Wednesday, October 8, 2014

Army offers football scholarship to honor, mourn high school player


There is no such thing as a football scholarship to West Point — cadets don’t pay tuition.


There is no way to heal the pain of parents mourning the loss of a 16-year-old son.


Somewhere between those absolutes rests the gifts given to the Long Island family of Tom Cutinella, who died Oct. 1 from injuries suffered during a high school football game, by the Army athletic department.


Tom had hoped to attend either West Point or the Naval Academy after graduating Shoreham-Wading River High School. In the aftermath of Tom’s death, Shoreham head football coach Matt Millheiser contacted an alum who’d attended West Point, hoping the academy could send a jersey bearing Tom’s No. 54 to the grieving family.


Buddy Gengler, West Point Class of 2001, contacted Bob Beretta, now the school’s executive athletic director, who’d served as sports information director when Gengler played on the baseball team.


“Within minutes, I got an email back that said, ‘We’re on it.’” Gengler said Wednesday.

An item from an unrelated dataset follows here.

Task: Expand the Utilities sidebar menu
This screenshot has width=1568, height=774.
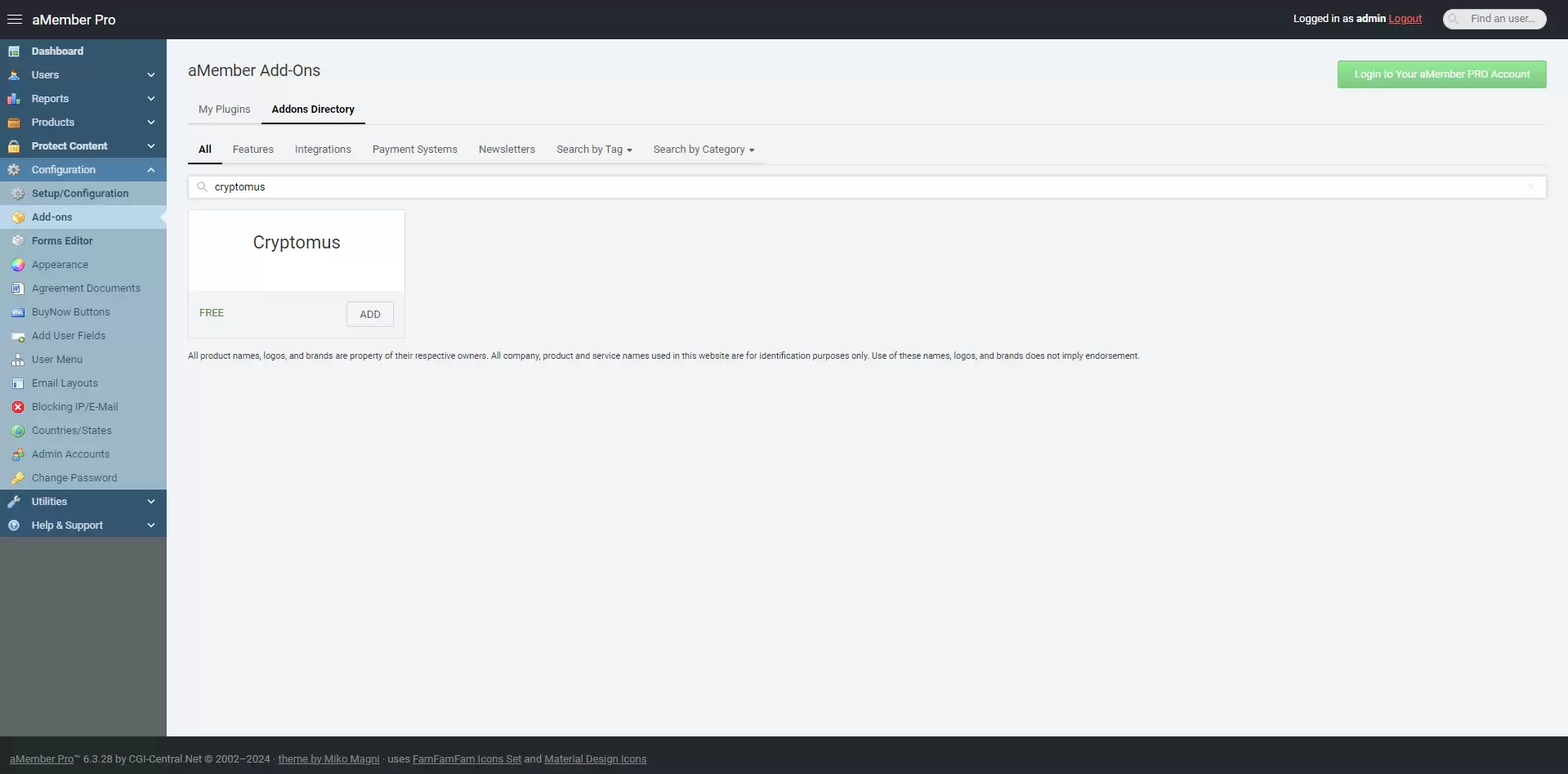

About 36 hours after that email, Gengler left West Point en route to Long Island with the jersey, a handwritten letter from Army head football coach Jeff Monken to Tom’s family, and unique documents that required permission from the NCAA to create, he said.


“They actually generated an official acceptance and scholarship letter to Tom,” Gengler said. “They went so far as to put it in the envelope that would’ve been mailed to the high school. I mean, down to the last detail.”


Gengler, who moved back to his hometown with his family after leaving service, presented the materials to Tom’s family.


“From all I have read about Tom, he was the kind of young man that everybody would want on their team ... loving, committed, dedicated and servant-minded,” Monken wrote in the letter to the Cutinella family, a copy of which Gengler provided to Army Times.


In the letter addressed to Tom, offering him a full scholarship, Monken wrote: “My goal is to have the #1 team and program in the nation. I am not, however, interested in just great players! I seek quality young men who uphold the values of Duty, Honor, and Country to lead West Point to the pinnacle of collegiate football. I believe you are a difference maker!”


An Army athletics spokesman said the school had no comment on the gesture, only confirming a news report on the gift from the Riverhead News-Review.


“I’ve always been proud to be from West Point, but I’ve never been prouder than when I drove out the gate that day,” said Gengler, who deployed to Iraq in 2003 with 2nd Battalion, 20th Field Artillery Regiment, 4th Infantry Division.


School officials, he said, went out of their way to make Tom’s family “part of the Army family that they never had the chance to be a part of.”